Comme escompté, l'étalon roula des yeux et se cabra. Bien qu'ayant un excellent équilibre, ce qu'elle avait eu tout le luxe d'admirer chez lui, le hors-la-loi fut déstabilisé. Elle réitéra son action, cette fois-ci vers la croupe de l'animal et ce dernier bondit, indifférent aux rênes tendues par son cavalier, censées le retenir. Il accompagna sa fuite de ruades et désarçonna son propriétaire, qui chuta sur le dos en un cri rauque.
L'héritière ne lui permit aucun répit, s'agenouilla près de lui et tira sur sa cape pour redresser son buste. Il paraissait aussi surpris que sonné, la bouche déformée par la douleur. Un brin furieux, également... Car cette démonstration de pouvoir avait fait filer Önskan, et ce, bien hors de vue.
— Mon cheval !! Qu'avez-vous... ? commença-t-il.
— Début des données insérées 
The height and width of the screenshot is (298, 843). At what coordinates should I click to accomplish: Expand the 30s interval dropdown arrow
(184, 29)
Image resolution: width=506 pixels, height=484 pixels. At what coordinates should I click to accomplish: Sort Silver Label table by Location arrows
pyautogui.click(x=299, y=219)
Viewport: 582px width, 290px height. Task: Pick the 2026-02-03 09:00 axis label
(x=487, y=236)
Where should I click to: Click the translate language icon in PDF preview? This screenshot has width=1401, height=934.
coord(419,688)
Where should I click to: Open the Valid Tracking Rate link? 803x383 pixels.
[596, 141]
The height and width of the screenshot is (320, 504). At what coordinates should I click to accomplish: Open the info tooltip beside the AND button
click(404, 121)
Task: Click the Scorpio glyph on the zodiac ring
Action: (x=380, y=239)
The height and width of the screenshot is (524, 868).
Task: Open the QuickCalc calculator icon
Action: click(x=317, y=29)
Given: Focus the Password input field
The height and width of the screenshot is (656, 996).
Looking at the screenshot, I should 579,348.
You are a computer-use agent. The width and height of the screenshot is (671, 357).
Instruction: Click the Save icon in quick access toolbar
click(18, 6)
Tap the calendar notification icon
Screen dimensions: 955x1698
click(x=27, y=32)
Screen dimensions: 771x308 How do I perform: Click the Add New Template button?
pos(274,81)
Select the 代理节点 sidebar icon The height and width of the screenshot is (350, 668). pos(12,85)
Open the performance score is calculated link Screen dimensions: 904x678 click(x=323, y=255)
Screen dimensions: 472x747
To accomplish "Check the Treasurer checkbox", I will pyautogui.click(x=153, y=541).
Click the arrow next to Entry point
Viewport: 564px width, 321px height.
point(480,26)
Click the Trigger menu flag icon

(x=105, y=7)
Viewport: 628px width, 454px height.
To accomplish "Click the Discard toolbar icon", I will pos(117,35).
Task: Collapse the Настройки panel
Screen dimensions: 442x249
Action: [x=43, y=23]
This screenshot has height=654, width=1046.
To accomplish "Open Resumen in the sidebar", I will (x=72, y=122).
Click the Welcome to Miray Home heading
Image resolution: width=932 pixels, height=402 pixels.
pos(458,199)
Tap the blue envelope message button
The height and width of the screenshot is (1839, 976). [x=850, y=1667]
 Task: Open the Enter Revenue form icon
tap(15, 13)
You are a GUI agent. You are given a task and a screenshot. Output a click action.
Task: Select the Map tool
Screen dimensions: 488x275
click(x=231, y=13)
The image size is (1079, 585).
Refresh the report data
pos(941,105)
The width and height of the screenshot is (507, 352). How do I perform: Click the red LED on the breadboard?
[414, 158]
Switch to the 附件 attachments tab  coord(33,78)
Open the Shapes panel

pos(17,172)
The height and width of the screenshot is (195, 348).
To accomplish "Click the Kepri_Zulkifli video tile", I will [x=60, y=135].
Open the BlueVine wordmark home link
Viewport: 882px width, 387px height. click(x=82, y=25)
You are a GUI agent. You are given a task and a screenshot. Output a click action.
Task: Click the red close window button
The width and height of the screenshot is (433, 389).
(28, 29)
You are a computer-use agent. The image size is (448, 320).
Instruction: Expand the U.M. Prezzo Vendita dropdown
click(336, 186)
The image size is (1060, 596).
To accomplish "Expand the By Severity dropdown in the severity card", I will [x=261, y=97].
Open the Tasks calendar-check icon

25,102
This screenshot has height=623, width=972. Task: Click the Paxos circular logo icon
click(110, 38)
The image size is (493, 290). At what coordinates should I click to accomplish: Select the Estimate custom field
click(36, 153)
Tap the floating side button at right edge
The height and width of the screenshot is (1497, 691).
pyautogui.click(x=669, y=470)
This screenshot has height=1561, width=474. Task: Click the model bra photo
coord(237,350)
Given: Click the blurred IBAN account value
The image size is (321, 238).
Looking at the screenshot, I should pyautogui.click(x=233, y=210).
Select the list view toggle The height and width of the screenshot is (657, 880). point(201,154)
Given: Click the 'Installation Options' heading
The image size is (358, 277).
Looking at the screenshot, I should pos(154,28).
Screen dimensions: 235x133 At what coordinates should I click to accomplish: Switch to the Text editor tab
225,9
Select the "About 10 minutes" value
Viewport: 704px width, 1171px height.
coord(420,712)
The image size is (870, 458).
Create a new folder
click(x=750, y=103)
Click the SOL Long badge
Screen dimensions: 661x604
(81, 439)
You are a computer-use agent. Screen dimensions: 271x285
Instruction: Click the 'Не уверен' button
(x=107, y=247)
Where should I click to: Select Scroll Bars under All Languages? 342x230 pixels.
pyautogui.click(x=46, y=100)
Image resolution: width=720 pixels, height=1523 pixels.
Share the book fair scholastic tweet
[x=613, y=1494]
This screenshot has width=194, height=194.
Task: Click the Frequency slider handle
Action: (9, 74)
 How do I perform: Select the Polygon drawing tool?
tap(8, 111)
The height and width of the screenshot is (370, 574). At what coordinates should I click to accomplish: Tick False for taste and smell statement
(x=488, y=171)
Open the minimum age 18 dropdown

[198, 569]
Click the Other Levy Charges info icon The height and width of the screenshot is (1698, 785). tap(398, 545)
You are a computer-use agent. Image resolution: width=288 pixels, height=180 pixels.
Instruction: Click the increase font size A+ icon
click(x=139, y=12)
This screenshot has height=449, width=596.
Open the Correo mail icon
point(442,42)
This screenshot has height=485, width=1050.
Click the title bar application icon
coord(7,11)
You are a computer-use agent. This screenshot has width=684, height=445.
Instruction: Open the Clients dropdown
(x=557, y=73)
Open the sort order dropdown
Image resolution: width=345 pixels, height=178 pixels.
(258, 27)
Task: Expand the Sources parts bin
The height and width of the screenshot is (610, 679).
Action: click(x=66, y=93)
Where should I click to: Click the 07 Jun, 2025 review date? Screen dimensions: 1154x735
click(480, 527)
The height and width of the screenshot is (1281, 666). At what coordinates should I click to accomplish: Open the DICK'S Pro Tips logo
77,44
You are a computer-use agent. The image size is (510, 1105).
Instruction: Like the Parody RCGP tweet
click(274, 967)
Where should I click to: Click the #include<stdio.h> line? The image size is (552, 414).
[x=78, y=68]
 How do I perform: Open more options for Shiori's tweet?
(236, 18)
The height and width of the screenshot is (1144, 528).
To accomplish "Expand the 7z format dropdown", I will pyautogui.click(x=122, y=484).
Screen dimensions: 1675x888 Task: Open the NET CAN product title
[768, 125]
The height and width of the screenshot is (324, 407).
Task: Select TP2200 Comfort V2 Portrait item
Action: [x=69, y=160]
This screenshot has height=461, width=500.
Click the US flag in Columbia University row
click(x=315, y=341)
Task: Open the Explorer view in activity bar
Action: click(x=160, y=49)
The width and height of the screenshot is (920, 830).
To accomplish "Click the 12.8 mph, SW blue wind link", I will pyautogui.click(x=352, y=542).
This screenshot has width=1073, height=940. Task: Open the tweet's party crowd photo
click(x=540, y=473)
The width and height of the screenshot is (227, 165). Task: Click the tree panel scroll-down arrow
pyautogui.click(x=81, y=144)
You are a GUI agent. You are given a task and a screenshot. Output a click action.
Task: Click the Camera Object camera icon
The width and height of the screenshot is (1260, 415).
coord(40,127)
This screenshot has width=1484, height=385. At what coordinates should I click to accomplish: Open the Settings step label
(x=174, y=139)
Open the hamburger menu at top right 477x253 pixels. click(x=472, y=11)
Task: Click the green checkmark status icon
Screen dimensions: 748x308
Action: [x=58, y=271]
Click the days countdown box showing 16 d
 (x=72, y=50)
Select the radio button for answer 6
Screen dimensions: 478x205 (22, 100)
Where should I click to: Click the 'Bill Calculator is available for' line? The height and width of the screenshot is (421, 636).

Bien que se sentant un peu coupable, elle le coupa, sans effort de langage :
— Oh, ça va ! Il n'ira pas loin !
— Vous êtes inconsciente !
— Écoutez-moi bien ! gronda-t-elle.
Elle accentua sa menace en faisant danser devant son masque la lame qu'elle venait de lui piquer à la ceinture. Les lèvres du cavalier se refermèrent. Elle inspira, reprit son calme et une éloquence respectable :
— Ce n'est pas ainsi que l'on s'adresse à moi. Je ne suis pas une pauvre fille sans défense, est-ce clair ? Je ne suis ni votre jouet, ni inférieure à vous ! S'il faut vous mettre à terre, vous et tous les autres, pour que vous le compreniez, je le ferai. Une fois, deux fois, mille fois. J'y consacrerai ma vie, mes souffles jusqu'au dernier. Je vous interdis formellement d'user de quelconque menace à mon encontre ! Je me montre bien plus que clémente à votre égard !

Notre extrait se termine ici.